Now that's bad, when the person who sleeps there every night can't bring herself to look beneath the bed. Fearlessly, I stuck my arm under the bed and raked out a bunch of stuff. Most of it was candy wrappers.
"When did you eat all these sour straws?" I asked her, trying to imagine where they all came from.
"Oh when Anna had her birthday," she replied airily. I looked at her in disbelief; the birthday party was in JANUARY!! I'm surprised the wrappers didn't mutate and breed. That there are not colonies of roaches living in her room is a huge surprise.
Well, several rakings later, I was forced to concede the glasses were not under the bed. By now, I was getting pissed; I was tired, it was late, and the room was an endless sea of junk, rendering a small pair of glasses virtually undectable.
I moved over to the small TV stand in front of her bed. There was a lot of garbage around it, so I thought the glasses might be hiding in the debris. I moved a few things on the shelf and I didn't see them. There was an Abercrombie shopping bag right next to it, and I grabbed it, thinking to put the garbage in it. I opened it and rummaged around it, making sure there were no stray articles of clothing inside and....I found the glasses.
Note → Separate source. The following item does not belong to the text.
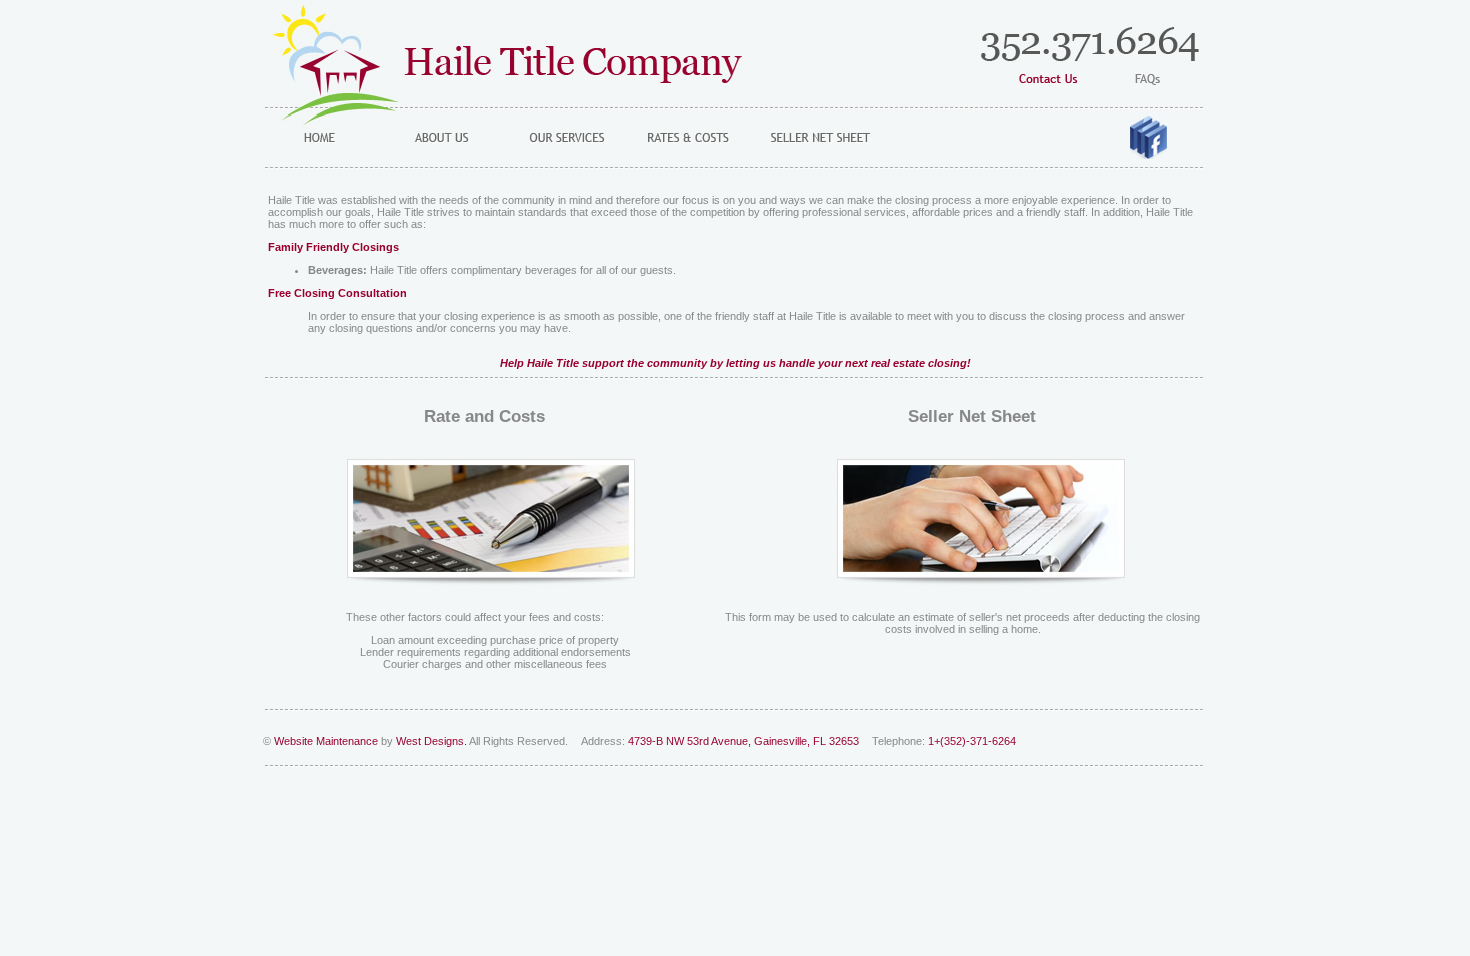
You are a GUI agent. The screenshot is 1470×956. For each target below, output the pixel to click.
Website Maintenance (326, 741)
Why I didn't think to look in the shopping bag across the room from the vanity where she said she left her glasses is beyond me. Perhaps the nearsighted glasses thief tripped over the pile of dirty t-shirts and they flew across the room and landed in the bag and, being half blind, he was unable to locate them. Or maybe the crap fairy accidentally dropped them in the bag as she made a recon flight through the room.
Whatever the reason, the glasses were returned to their owner safe and sound. She did not seem at all fazed by their location; in fact, she was most blase about it and displayed only mild surprise. Silly me to get all bent out of shape about her glasses being AWOL for a week, only to turn up in a shopping bag. I really do need to lighten up!
I glared at her, told her if the glasses ever left her face again, I was having them welded on permanently and I left the room. This morning she appeared with them on, so at least for now, the glasses thief has been foiled!